This study reports compelling evidence that the anterior lamina cribrosa surface and the optic nerve head surface measured by OCT provide biomarkers capable of predicting subsequent visual field progression in glaucoma

In their Discussion section, the authors also consider other important findings from their study such as that older age was associated with a slower rate of change of ALCSD and ONHSD (i.e., less rapid increase in the depth of either surface, confirming similar observations previously predicted and published by others) but also that higher IOP during follow-up was associated with a faster rate of change of both parameters (i.e., a more rapid increase in the depth of either surface). The authors rely on their complete set of findings to synthesize the reasonable suggestion that lowering IOP (particularly in those eyes exhibiting a rapid increase of ALCSD and ONHSD) should reduce the rate of change as well as the risk of subsequent visual field progression.
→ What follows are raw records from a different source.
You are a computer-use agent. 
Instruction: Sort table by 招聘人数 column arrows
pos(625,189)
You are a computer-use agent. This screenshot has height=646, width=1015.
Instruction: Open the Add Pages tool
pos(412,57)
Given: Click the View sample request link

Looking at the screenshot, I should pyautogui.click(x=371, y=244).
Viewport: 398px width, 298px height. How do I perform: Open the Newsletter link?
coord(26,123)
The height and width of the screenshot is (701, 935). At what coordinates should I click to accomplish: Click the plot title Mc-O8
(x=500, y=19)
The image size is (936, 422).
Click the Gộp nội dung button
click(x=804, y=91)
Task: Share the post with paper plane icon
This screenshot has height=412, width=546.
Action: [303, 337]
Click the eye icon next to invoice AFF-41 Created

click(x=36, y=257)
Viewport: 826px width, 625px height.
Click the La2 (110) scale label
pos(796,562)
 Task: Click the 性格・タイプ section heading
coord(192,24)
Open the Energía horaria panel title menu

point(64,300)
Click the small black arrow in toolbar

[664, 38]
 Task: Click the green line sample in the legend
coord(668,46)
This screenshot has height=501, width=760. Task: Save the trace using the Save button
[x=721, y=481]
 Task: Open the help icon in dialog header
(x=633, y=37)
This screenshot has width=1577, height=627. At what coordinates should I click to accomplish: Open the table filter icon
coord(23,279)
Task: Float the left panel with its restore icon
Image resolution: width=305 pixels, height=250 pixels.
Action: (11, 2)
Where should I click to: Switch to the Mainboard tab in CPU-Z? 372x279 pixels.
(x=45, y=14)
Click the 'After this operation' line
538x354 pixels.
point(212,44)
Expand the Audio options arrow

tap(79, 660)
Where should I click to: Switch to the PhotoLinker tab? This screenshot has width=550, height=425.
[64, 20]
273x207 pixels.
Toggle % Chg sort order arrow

The strengths of the study by Wu and colleagues include that it was based on a large cohort (146 eyes of 95 glaucoma patients) and long duration of regular, frequent (every 4 months) follow-up scans; to quote: "The mean follow-up duration was 6.5 years (range, 5.0-7.4 years) and the mean number of follow-up visits for each patient was 17.3 (range, 8-21 visits)." Further, the investigators applied elegant statistical models to control for baseline variables including baseline age, baseline axial length, baseline central corneal thickness, baseline ALCSD/ONHSD and IOP during follow-up. It is also reassuring that they found positive results despite using an ONH scan pattern that consisted of only 6 radial B-scans. Their measurements to derive the ONH parameters ALCSD and ONHSD were generally very careful, for example, using a spatially weighted average to adjust for sampling density inherent to a radial scan pattern.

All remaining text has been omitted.